- Born: January 10, 1996 (age 30) India
- Education: Fashion Institute of Technology
- Occupations: Fashion designer, actor, social media influencer

= Joe Ando-Hirsh =

American fashion designer (born 1996)

Joe Ando-Hirsh (born January 10, 1996) is an American fashion designer, actor, and social media influencer who first gained attention for custom, bespoke dresses he made for celebrities and posted about on his social media. He gained further attention after dressing Ella Emhoff for the 2024 Democratic National Convention. He launched his eponymous label Joe Ando in 2026.

==Biography==
Hirsh was born on January 10, 1996 in India to parents described as "hippie". He is of Japanese and French heritage. They traveled until 2000, when they settled down in Long Island. In his youth, he knitted. He first studied finance in college, which he left after failing a statistics class, then studied acting in college before pivoting to fashion and transferring to the Fashion Institute of Technology, where he earned a one-year associate degree. He graduated during the 2020 COVID-19 epidemic. His first breakout post was his thesis collection, gaining over 600,000 views.

After graduation, he struggled to find a fashion job, so he moved into his parents' home.

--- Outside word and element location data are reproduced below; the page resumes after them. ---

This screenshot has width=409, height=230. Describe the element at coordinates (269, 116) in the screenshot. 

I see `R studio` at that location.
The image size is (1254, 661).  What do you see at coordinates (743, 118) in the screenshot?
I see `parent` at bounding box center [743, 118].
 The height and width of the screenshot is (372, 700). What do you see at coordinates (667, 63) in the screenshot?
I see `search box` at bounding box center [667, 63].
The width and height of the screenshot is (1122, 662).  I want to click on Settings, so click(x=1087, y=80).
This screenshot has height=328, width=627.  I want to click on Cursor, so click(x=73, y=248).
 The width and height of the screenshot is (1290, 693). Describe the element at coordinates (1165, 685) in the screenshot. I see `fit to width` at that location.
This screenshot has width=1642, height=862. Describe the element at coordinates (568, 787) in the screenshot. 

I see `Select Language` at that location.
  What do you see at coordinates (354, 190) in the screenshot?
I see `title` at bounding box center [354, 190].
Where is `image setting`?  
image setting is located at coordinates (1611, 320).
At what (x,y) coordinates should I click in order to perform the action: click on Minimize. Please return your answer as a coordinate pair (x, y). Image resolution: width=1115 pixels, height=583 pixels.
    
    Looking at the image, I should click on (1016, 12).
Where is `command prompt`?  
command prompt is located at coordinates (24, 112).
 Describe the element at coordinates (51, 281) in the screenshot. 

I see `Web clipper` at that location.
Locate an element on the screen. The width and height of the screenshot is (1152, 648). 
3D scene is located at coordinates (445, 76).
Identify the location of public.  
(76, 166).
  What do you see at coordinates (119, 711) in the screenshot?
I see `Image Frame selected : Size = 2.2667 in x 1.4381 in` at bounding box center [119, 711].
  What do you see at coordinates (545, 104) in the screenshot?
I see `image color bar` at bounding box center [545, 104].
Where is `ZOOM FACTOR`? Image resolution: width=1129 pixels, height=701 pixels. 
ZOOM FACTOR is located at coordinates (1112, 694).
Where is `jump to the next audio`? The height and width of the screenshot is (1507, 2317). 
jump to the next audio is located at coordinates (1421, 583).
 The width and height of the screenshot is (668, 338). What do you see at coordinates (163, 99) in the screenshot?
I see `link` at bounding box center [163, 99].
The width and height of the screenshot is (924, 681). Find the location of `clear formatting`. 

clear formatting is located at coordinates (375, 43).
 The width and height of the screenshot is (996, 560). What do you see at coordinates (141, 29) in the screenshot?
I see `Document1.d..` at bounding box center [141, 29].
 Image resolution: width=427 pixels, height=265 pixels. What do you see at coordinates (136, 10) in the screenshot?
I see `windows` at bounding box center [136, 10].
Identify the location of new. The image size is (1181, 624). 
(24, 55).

He made TikTok videos where he designed outfits for "anyone who would let" him in the garage. Soon, he began gaining popularity, however, and was asked to dress celebrities such as Millie Bobby Brown and Japanese Breakfast. He has also designed for Odessa A'zion, Laufey, Dakota Johnson, and Maitreyi Ramakrishnan, though he has stated many of the celebrities he has worked with have asked him to not post about it. His custom gowns have included a dress designed to appear as though it was blooming and a Milanese-styled gown placed in front of the Duomo. He made his first prom dress for a high school student with the help of the Children's Institute.

He gained further attention upon dressing Ella Emhoff, the stepdaughter of then-Vice President and presidential nominee Kamala Harris, for the 2024 Democratic National Convention. He has stated he considered the pressure she was under when designing her blue-and-white, off-the-shoulder dress, which he described as feeling "like a ballerina tea party". In the run-up to the DNC, he teased the dress and hinted at who it was designed for.

In 2025, he was the designer of a New York Fashion Week show for Raising Cane's Chicken Fingers inspired by breaded chicken.

On May 14, 2026, he debuted his self-titled brand, Joe Ando, a ready-to-wear brand available exclusively by pop-up and website. It was described as a "departure from his more colorful and sculptural bespoke designs" by the New York Times, who assessed it as minimalistic and emphasizing comfort. In August 2026, he collaborated with Lindt for confectionary-inspired dresses.

He is also an actor, and made his acting debut in MacGyver. He has also appeared in The Eyes of Tammy Faye and The Walking Dead season 9, where he played a teen named Rodney. He has also appeared in ads as Rodney. He has continued to act even after beginning creating TikTok fashion content. As of 2025, his most recent appearance was in 2024 movie Empire Waist, where he starred.

He has stated one of his goals as being to bring fashion "a sense of humor". As of 2025, he had more than 5 million followers on social media. He was named to the Time 100 Creators and the Forbes 30 Under 30 Social Media in 2025.

== Personal life ==
He is in a relationship with fellow influencer and model Niamh Adkins.